Elementary School Calls Police on 7-Y-O Boy for Sharing Bible Verses
A California public school called a Los Angeles Deputy Sheriff in Palmdale to reprimand a 7-year-old student for handing out Bible verses, warning that such actions are "offensive."
Santa Monica Observer reported that the student, who attends Desert Rose Elementary, had been handing out Bible verses given to him in the form of short notes from his mother, Christina Zavala, alongside his lunch.
The young boy distributed the Bible verses while standing on a public sidewalks outside the school.
He also shared other verses and short Bible stories among his friends, until a first-grade teacher saw one of those notes. The teacher reportedly publicly rebuked the boy, and then called his parents, warning them that such actions go against the separation of church and state.
The boy, however, allegedly continued to distribute Bible verses out at the school gate, and subsequently he and his parents were told by the school's principal that what they were doing is not permitted.
Later that day, a Los Angeles deputy sheriff went to the family's home to inform the parents that Desert Rose Elementary School had filed a report against the child for sharing Bible verses.
The Liberty Counsel, a nonprofit litigation organization which specializes in defending religious freedom, has since sent a letter to the Palmdale School District to inform the administration of the correct interpretation of the clause establishing separation of church and state, arguing that pupils have the right to exercise freedom of speech through printed materials.
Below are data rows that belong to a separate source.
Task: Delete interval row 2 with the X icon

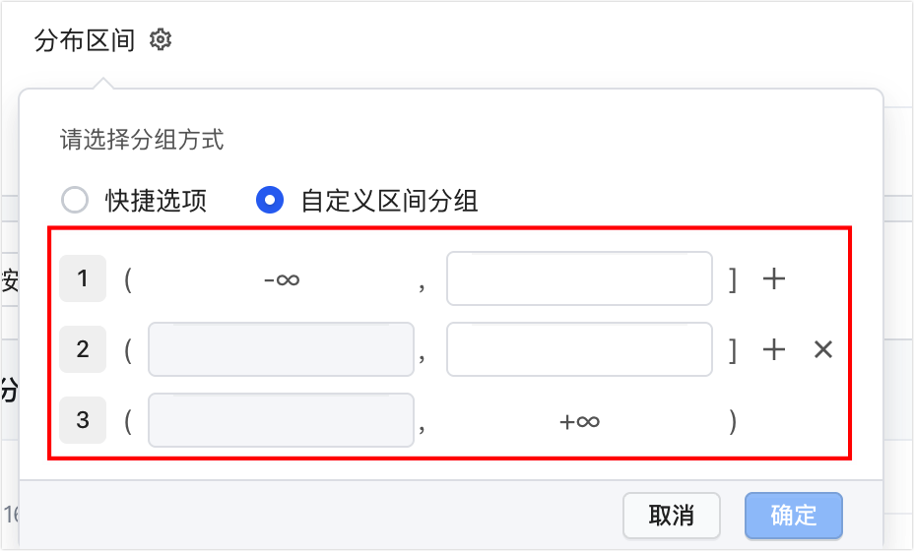Action: 823,349
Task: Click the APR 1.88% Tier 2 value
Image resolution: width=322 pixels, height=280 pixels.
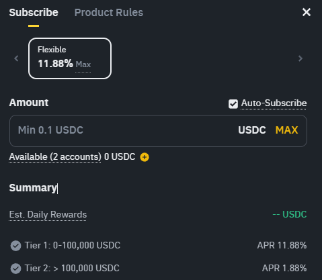Action: click(x=284, y=268)
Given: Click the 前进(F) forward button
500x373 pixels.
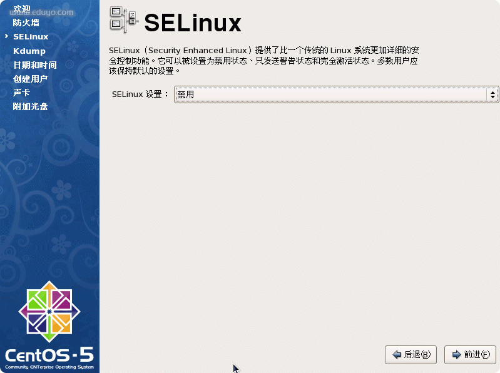Looking at the screenshot, I should [471, 354].
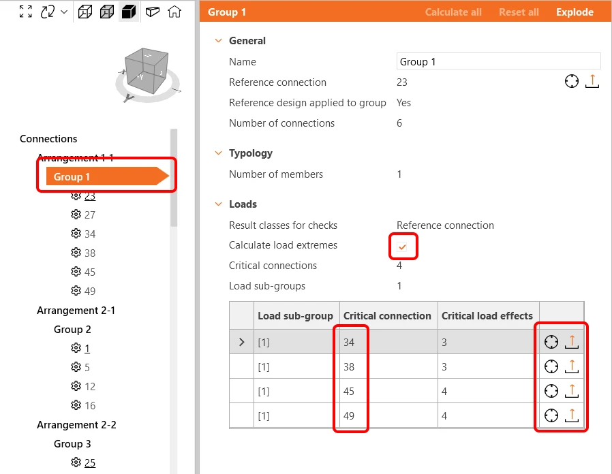Image resolution: width=612 pixels, height=474 pixels.
Task: Click the Explode button
Action: click(x=575, y=12)
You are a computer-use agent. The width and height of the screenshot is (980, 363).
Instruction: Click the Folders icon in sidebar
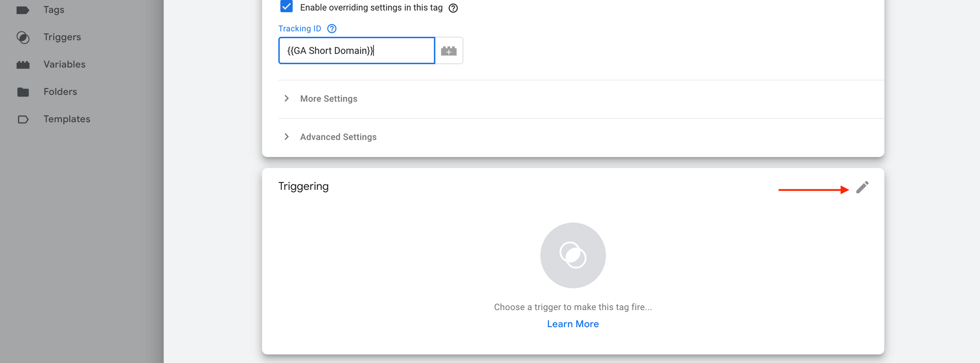tap(23, 92)
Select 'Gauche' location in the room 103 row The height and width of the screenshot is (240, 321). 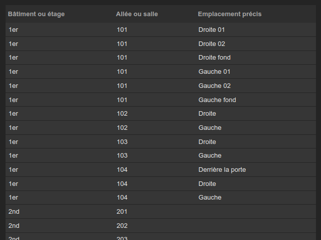pyautogui.click(x=210, y=156)
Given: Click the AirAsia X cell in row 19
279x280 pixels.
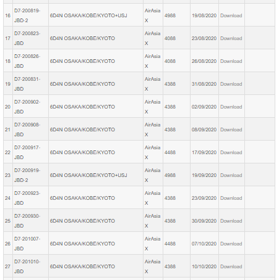Looking at the screenshot, I should tap(153, 84).
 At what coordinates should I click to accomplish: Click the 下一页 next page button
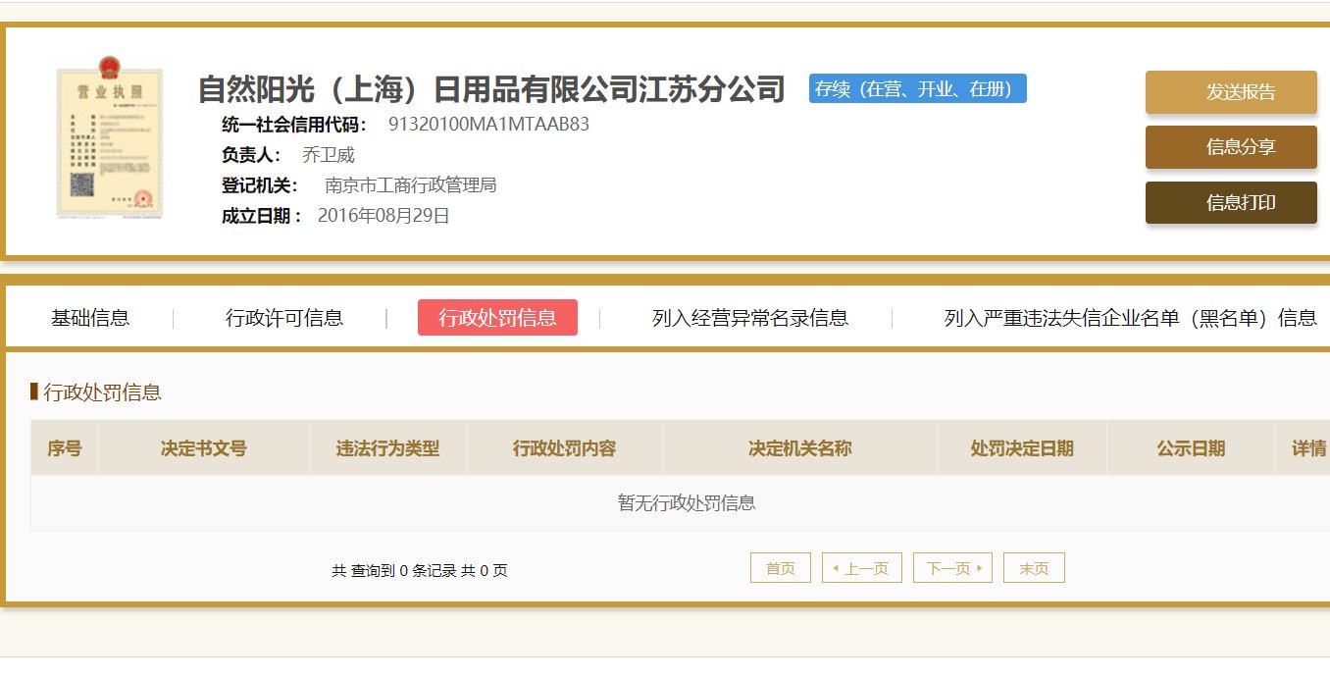(951, 567)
"Therefore, it was improper to ban student religious discussion during lunchtime. The district cannot suppress and censor this discussion, or the one-page notes consisting of Bible stories and verses placed by C's mother in C 's lunch for his own personal enjoyment and edification; which he voluntarily chose to share with his little friends during non-instructional time; which interested classmates were free to accept or refuse, at their own discretion," the letter stated.
"The additional copies requested by C from his mother, for his friends (who had specifically requested them from him), are likewise protected, and fall into no classification of material that might be lawfully prohibited by the school district," it added.
"The consigning of C's speech to the 'schoolhouse gate,' and then the prohibition of it even there, is unconstitutional, and must fall. Finally, if being censured for religious expression by one's First Grade teacher in front of one's classmates is not intimidating and humiliating enough, the message of hostility to a child's religious expression is underscored by the District calling law enforcement for a 'follow-up visit ' to his house."
Public schools in America often face questions regarding the separation of church and state when it comes to Bible verses used on school campus.
Some compromises include allowing the distribution of biblical material have allowed other groups to hand out their religious, or anti-religious material, such as atheist handbooks, and satanist pamphlets.